Provate a farlo. Senza spiegare più di tanto mettete in campo i ragazzi facendogli fare questo esercizio e misurate il tempo che passa tra l’inizio della partita e la prima discesa sulla fascia con relativo cross. Resterete sorpresi!

Ovviamente poi a seconda delle età e della preparazione tecnica dovrete intervenire dando obiettivi ai ragazzi per raggiungere lo scopo finale del superare i difensori.

Fare goal di testa, palla avanti palla indietro, non più di due tocchi per giocatore, ecc…

Pressione sull’attaccante

Quando un difensore fa pressione sull’attaccante, è fondamentale che un altro difensore rimanga vicino in una posizione di supporto. Questo esercizio serve per abituare i giocatori ad “allearsi” in situazioni difensive in modo da migliorare la loro comunicazione, il loro posizionamento e il lavoro di squadra.

Pressione sull'attaccante

Il mister chiama il colore del cono. Il giocatore più vicino va verso il cono simulando la pressione sull’attaccante e e il compagno lavora in coppia comunicando e assumendo la posizione di sostegno dietro il loro compagno di squadra.
Quando la prima coppia si sposta sulla seconda serie di coni, inizia la coppia successiva.

Il mister deve spiegare bene come muoversi in coppia per recuperare il possesso palla.
Il giocatore più vicino deve esercitare pressione sulla palla.

I ragazzi devono capire che quando si avvicinano all’attaccante, il difensore deve decidere se forzare il giocatore verso un compagno di squadra o costringerlo a uscire dal campo a seconda della posizione che andrà ad occupare.

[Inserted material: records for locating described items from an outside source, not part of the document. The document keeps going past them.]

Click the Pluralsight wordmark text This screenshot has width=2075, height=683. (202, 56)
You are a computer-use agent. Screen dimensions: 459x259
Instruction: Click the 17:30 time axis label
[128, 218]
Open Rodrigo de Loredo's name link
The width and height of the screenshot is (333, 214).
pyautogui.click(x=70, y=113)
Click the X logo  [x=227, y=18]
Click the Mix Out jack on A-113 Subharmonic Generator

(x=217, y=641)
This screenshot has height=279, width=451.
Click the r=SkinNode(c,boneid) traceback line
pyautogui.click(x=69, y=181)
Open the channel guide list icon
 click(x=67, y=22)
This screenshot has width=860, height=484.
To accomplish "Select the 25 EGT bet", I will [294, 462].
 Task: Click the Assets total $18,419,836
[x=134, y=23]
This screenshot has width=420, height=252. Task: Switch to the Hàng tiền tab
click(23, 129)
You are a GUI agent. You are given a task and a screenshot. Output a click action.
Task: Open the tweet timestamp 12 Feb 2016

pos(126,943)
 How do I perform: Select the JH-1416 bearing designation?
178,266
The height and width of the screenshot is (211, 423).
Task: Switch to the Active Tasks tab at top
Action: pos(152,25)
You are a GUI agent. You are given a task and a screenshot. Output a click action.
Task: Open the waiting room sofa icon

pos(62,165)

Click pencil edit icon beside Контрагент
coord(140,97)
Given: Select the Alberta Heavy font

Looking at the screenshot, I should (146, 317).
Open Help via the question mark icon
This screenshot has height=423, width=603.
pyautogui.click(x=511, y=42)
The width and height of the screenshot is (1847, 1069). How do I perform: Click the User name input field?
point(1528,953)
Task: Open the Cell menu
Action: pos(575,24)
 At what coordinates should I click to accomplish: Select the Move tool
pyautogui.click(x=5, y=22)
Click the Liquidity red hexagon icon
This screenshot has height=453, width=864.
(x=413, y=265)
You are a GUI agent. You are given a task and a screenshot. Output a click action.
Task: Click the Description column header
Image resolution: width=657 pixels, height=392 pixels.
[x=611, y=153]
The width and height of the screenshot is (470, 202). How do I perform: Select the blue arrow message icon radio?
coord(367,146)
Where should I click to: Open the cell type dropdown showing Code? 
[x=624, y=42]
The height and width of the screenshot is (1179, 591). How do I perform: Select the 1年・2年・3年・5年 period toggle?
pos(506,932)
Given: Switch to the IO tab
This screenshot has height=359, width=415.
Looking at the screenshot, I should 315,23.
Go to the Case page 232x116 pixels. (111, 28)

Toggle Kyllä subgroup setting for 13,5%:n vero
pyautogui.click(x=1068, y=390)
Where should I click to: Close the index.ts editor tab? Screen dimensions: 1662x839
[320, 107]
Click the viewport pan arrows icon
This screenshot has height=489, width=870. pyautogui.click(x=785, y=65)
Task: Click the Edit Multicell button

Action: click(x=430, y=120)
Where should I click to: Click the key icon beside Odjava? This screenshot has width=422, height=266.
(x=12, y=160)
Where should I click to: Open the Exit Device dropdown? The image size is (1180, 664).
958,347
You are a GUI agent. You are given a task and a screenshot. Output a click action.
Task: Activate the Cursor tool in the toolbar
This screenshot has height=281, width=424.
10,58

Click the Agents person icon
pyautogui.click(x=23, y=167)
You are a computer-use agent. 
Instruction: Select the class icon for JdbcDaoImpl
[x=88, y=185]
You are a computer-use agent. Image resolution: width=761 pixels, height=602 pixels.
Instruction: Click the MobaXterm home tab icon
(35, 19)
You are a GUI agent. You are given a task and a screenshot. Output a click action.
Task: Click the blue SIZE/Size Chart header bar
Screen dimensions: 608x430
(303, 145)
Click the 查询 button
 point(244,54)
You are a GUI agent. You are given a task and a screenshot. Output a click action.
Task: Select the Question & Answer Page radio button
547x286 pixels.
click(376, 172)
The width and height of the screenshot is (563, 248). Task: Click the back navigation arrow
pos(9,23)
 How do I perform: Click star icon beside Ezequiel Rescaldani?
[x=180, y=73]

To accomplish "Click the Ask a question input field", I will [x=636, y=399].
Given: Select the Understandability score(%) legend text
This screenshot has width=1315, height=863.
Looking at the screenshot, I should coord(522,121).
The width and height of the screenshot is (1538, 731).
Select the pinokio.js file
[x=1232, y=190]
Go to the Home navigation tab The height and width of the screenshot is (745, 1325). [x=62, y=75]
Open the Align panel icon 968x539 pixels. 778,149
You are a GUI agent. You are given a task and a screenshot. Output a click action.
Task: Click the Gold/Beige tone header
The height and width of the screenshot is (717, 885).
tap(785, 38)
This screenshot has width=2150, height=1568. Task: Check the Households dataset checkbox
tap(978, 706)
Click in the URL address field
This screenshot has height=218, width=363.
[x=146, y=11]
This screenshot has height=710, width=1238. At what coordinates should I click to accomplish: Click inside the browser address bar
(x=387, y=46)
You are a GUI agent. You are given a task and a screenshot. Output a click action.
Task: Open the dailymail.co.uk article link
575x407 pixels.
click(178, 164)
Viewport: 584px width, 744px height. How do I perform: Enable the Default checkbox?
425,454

È importante che il difensore a sostegno comunichi con il suo compagno di squadra e prenda una posizione in cui è abbastanza vicino da bloccare l’avversario verso la porta se l’attaccante passa.

Alternandosi per fare pressione sui coni I difensori devono essere aggressivi nel loro approccio e “allearsi” contro l’attaccante per eliminare il possibile pericolo.

Pressione sull'attaccante

Lo sviluppo successivo è introdurre un attaccante. I difensori lavorano per due attacchi, tentando di impedire agli attaccanti di fare goal. Siccome gli attacchi provengono sia da desta che da sinistra entrambi i difensori hanno la possibilità sia di essere il difensore che fa pressione o quello che fa sostegno.

Dopo i due attacchi, gli attaccanti diventano i difensori ei difensori si uniscono alla fine delle linee di attacco.

Pressione sull'attaccante

Un successivo sviluppo e scegliere tre squadre da 2 persone Si inizia la partita passando alla squadra centrale, che attacca una porta a scelta. Se gli attaccanti fanno goal rimangono nella zona centrale altrimenti i difensori dalla parte dove hanno attaccato prendono il loro posto.

Se i difensori sono in grado di lavorare insieme facendo presisone sull’attaccante applicando le tecniche apprese sarò molto diffile per l’attaccante trovare spazi per segnare.